[Input records — start]

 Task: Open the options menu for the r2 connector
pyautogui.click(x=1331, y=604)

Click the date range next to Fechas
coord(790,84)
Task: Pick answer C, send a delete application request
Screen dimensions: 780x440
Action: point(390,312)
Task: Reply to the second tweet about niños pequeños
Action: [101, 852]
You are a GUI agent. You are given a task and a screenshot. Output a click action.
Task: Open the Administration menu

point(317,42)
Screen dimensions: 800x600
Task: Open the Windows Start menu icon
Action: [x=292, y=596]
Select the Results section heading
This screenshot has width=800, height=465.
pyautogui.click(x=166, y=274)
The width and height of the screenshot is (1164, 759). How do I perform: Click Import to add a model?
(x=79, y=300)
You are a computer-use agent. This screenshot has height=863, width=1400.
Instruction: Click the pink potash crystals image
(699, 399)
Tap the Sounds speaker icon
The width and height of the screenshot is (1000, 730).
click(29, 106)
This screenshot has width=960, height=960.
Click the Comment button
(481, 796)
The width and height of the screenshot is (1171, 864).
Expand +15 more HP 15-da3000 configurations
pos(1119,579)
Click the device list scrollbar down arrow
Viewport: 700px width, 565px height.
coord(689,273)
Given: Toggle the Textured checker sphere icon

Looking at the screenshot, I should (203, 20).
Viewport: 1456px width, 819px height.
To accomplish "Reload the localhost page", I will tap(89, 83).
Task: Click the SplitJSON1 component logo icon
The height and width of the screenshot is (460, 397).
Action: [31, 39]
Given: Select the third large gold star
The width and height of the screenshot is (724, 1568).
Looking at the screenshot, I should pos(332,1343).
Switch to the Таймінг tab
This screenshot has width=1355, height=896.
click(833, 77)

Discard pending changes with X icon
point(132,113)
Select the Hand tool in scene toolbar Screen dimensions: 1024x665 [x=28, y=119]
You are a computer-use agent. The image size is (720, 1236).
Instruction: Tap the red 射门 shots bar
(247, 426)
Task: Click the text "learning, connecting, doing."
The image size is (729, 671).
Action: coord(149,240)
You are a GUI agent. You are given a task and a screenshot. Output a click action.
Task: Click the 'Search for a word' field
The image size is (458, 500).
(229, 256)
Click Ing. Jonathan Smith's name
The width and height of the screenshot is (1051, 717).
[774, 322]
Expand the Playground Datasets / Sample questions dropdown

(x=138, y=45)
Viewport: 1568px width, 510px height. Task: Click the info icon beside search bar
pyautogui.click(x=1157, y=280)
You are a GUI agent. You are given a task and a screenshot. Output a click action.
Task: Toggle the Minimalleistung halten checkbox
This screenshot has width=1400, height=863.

[Input records — finish]

Exercise brief
Output each line of the records above exactly.

Solution for this task
 Task: Open the options menu for the r2 connector
pyautogui.click(x=1331, y=604)

Click the date range next to Fechas
coord(790,84)
Task: Pick answer C, send a delete application request
Screen dimensions: 780x440
Action: point(390,312)
Task: Reply to the second tweet about niños pequeños
Action: [101, 852]
You are a GUI agent. You are given a task and a screenshot. Output a click action.
Task: Open the Administration menu

point(317,42)
Screen dimensions: 800x600
Task: Open the Windows Start menu icon
Action: [x=292, y=596]
Select the Results section heading
This screenshot has width=800, height=465.
pyautogui.click(x=166, y=274)
The width and height of the screenshot is (1164, 759). How do I perform: Click Import to add a model?
(x=79, y=300)
You are a computer-use agent. This screenshot has height=863, width=1400.
Instruction: Click the pink potash crystals image
(699, 399)
Tap the Sounds speaker icon
The width and height of the screenshot is (1000, 730).
click(29, 106)
This screenshot has width=960, height=960.
Click the Comment button
(481, 796)
The width and height of the screenshot is (1171, 864).
Expand +15 more HP 15-da3000 configurations
pos(1119,579)
Click the device list scrollbar down arrow
Viewport: 700px width, 565px height.
coord(689,273)
Given: Toggle the Textured checker sphere icon

Looking at the screenshot, I should (203, 20).
Viewport: 1456px width, 819px height.
To accomplish "Reload the localhost page", I will tap(89, 83).
Task: Click the SplitJSON1 component logo icon
The height and width of the screenshot is (460, 397).
Action: [31, 39]
Given: Select the third large gold star
The width and height of the screenshot is (724, 1568).
Looking at the screenshot, I should pos(332,1343).
Switch to the Таймінг tab
This screenshot has width=1355, height=896.
click(833, 77)

Discard pending changes with X icon
point(132,113)
Select the Hand tool in scene toolbar Screen dimensions: 1024x665 [x=28, y=119]
You are a computer-use agent. The image size is (720, 1236).
Instruction: Tap the red 射门 shots bar
(247, 426)
Task: Click the text "learning, connecting, doing."
The image size is (729, 671).
Action: coord(149,240)
You are a GUI agent. You are given a task and a screenshot. Output a click action.
Task: Click the 'Search for a word' field
The image size is (458, 500).
(229, 256)
Click Ing. Jonathan Smith's name
The width and height of the screenshot is (1051, 717).
[774, 322]
Expand the Playground Datasets / Sample questions dropdown

(x=138, y=45)
Viewport: 1568px width, 510px height. Task: Click the info icon beside search bar
pyautogui.click(x=1157, y=280)
You are a GUI agent. You are given a task and a screenshot. Output a click action.
Task: Toggle the Minimalleistung halten checkbox
This screenshot has width=1400, height=863.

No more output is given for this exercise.